Nearly 40 per cent of plastics produced globally is used to pack food and drinks.
Every day, a huge number of plastics is used to pack groceries, as containers, straws, plastic cutlery, food takeaways and deliveries.
Despite its convenience, most food packaging is designed to be single use and is not recycled, thus bringing harm to the environment.
Why do we need to invest in sustainable food packaging?
A 2019 study commissioned by the World-Wide Fund for Nature (WWF) showed that Malaysia ranks second in Asia for annual per capita plastic use.
And while plastic is convenience, the packaging materials can bring harm to the environment as well as to the food we consume.

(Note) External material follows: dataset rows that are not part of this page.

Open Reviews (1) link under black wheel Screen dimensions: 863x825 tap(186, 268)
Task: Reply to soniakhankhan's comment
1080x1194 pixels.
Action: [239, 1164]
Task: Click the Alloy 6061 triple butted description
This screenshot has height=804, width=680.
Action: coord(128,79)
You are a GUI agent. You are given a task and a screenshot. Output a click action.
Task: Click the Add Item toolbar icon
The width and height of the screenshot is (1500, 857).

For instance, chemicals can be released from plastic containers when hot products that are placed in them, and in turn into our bodies.
So, to reduce environmental footprint of packed food and deliver sustainable products and services at the same time, sustainable packaging is unavoidable.
How does technology play a role in sustainable food packaging?
Many companies use technology to help them “go green.”
By using robotics and digitizing, companies in the food industry are able to find alternatives to plastics and other harmful packaging to the environment.
The aim of these sustainable packaging is to make them easy to recycle, reuse, compost, or biodegrade and thus, have a minimal environmental footprint.
The advancements in technology and new innovative solutions are being developed to increase efficiency and is the key to solve waste problem.
Global trends in sustainable food packaging
As more people are becoming more environmentally conscious, this leaves businesses to no choice but to embrace sustainability in their packaging.
These days, an increasing number of companies and start-ups are investing time, energy and resources to develop incredibly innovative solutions to classic food packaging materials by making them sustainable.
For instance, Mexico-based BIOFASE successfully developed a unique technology to turn avocado pits into biodegradable products. Instead of disposing of it, the company collects pits and turns them into bioplastic.
British-based Frugalpac developed a technology to replace glass with cellulose-fibre bottles for wines, sake, and spirits. The so-called Frugal Bottle is made from 94% recycled paperboard and it is five times lighter than glass.
Cornstarch-based packaging has been proven to be an excellent biodegradable alternative to styrofoam and plastic containers.
Thailand-based Universal Biopack produces bamboo and cassava-based packaging for restaurants and manufacturer to replace Styrofoam and plastic boxed and bags.
Bamboo is biodegradable and compostable within two to six months and is said to releases 35 per cent more oxygen into the atmosphere than the same volume of trees.
It is also biodegradable and 100% compostable within two to six months, it also releases 35 per cent more oxygen into the atmosphere than the same volume of trees.
In relation to this, Sarawak is embarking on commercial bamboo plantation projects in efforts to support the development of various bamboo-related industries such as charcoal, pharmaceutical, cosmetic, textile, pulp and paer, food, handicraft as well as other products such as bamboo ply, strand woven bamboo and glued-laminated bamboo.
In addition to bamboo products, perhaps Sarawak may also embark in using bamboo can also be used as an alternative material for food packaging?
Aside from embracing the sustainable green living, this is also in line with the Post COVID-19 Development Strategy (PCDS) 2030 that target’s the State’s sustainable green economy by 2030.